Bob Bradway of Amgen is confident in the outlook of Enbrel and Otezla despite the competition from biosimilars. Enbrel is benefitting from the best access it has ever had, leading to strong new patient growth and sustained volume. Otezla is also showing strength, despite the competition from SOTYKTU.

OTEZLA is an attractive option for PBMs and pairs to maintain on their formularies due to its great commercial coverage with minimal prior authorization requirement, no testing requirement for initiation, and affordability and out-of-pocket costs. The company is gaining momentum in helping those post topical first systemic patients, and the competition from SOTYKTU and topical treatments has slowed. They are losing less to SOTYKTU in their current mix of patients, and the pressure from topicals has abated.

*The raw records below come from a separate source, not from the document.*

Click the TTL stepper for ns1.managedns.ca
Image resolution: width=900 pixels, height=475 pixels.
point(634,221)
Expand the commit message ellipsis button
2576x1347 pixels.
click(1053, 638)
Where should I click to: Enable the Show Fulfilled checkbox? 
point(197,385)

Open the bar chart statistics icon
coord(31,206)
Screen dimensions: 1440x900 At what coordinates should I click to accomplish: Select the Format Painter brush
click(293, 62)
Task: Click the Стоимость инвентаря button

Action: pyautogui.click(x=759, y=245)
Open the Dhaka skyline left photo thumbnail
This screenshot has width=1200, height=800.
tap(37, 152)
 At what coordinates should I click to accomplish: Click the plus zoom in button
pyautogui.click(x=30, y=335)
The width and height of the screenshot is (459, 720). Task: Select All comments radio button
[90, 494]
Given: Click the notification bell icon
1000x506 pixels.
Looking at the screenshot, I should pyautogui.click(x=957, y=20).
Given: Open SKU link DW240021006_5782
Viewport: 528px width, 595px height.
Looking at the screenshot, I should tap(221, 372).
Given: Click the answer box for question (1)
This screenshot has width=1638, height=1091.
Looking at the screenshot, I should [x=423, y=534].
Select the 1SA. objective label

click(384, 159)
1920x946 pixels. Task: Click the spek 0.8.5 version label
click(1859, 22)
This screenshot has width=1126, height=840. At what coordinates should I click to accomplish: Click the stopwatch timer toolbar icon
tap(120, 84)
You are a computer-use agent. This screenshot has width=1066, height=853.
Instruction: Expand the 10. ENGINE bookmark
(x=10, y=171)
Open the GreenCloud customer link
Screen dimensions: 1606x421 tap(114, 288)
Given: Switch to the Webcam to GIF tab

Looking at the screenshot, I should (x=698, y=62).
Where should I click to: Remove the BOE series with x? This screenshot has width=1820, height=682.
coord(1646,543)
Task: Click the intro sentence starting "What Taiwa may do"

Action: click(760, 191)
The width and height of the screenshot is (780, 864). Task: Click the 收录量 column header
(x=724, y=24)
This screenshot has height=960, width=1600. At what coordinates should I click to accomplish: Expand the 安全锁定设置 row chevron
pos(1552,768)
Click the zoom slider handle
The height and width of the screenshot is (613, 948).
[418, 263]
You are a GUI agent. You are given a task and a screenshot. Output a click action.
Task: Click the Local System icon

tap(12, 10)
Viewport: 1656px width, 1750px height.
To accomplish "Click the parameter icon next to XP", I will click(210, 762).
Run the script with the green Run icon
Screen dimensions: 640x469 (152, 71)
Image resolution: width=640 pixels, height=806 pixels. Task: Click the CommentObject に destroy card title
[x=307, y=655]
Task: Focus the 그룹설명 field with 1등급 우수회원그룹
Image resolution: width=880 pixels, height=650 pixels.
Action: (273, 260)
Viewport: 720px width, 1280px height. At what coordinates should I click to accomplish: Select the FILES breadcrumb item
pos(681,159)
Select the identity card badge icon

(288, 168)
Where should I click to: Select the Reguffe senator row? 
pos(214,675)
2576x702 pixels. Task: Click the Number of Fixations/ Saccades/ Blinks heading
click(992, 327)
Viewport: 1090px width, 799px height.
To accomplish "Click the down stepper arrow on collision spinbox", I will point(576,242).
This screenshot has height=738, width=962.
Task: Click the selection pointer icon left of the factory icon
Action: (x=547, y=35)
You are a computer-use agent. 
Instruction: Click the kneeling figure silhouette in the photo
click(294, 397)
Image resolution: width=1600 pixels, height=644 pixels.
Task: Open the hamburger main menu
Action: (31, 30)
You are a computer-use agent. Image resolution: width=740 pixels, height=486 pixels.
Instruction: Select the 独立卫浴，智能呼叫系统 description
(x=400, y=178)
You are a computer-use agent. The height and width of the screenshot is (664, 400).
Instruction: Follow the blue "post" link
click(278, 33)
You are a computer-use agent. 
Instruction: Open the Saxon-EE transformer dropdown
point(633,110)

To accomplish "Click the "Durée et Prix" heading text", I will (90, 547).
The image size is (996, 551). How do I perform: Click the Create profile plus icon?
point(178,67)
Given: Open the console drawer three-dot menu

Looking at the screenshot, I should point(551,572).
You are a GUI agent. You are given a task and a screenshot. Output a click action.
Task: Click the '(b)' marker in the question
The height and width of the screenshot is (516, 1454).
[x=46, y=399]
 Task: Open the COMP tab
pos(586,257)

Bob Bradway of Amgen believes that the case against the Horizon deal is based on speculative notions and not established antitrust law. He is confident that they will prevail in court and sees the importance of larger companies like Amgen to bring value to smaller innovators who may not be able to capitalize on their full potential.

Dave Reese explains the rationale behind targeting Steep One over PSMA in prostate cancer. He states that Steep One is almost universally expressed on advanced cancer cells and does not have extensive high-level normal tissue expression, which allows for a therapeutic window. He also notes that PSMA has been challenging to target and that multiple molecules such as their own have gone into and then fallen out of clinical development, which may be due to the target itself.

Bob Bradway discusses the upcoming clinical data for TEZSPIRE, a program they are accelerating. The target of TEZSPIRE, TSLP, is expressed in bronchial mucosa and the study is testing the hypothesis that the pathway may be a contributor or driver of exacerbations. Bradway hopes to see results competitive with recently published data. Dane Leone then asks about the rebound in Otezla and the strength of competitive products on the topical and oral side.

Arvind Sood and Bob Bradway addressed two questions: one about Otezla's competitors claiming they have achieved over 40% TRx share, and the other about the Phase 2 tarlatamab study. Bradway commented that it is hard to comment on the competitors' market share claims, as they are including their free drug program in their denominator. He believes that given the good access coverage with little to no prior authorization requirements across many of those plans, they are in a position to benefit should some of those free drug patients end up getting rejected for sustained actual insurance coverage. Sood added that there are no substantive differences in the Phase 2 tarlatamab study, and that it is a very heavily pretreated population. Details will be provided this fall.

Bob Bradway provides an update on the oral obesity Phase 1 trial, which is expected to have data in the first half of next year. Arvind Sood then takes a final question from Robin Karnauskas about tarlatamab, a molecule that is being put a lot of effort into. Robin inquires about the competitive landscape and the cadence of the Phase 1 trials, to which Arvind responds enthusiastically about the potential of the molecule.

Arvind Sood, who has been Head of Investor Relations for nearly 19 years, will be transitioning his role to Justin Claeys, Amgen's Treasurer. Arvind will remain a VP in Finance and help Justin transition into the new role. Arvind is a legend in the IR world and has worked with Bob Bradway for over 20 years. Small cell lung cancer affects 15% of patients, with only 7% surviving five years after initial diagnosis. Amgen's clinical development program will look at this broad swath of patients and work to advance into earlier lines of treatment in order to change the natural history of the disease.

The speaker is wishing Justin well on his birthday, as he transitions into a new role at Amgen, and wishing Arvind a good celebration later that evening. They conclude the call by thanking everyone for attending and letting them know they will be in touch after the next quarter.

This summary was generated with AI and may contain some inaccuracies.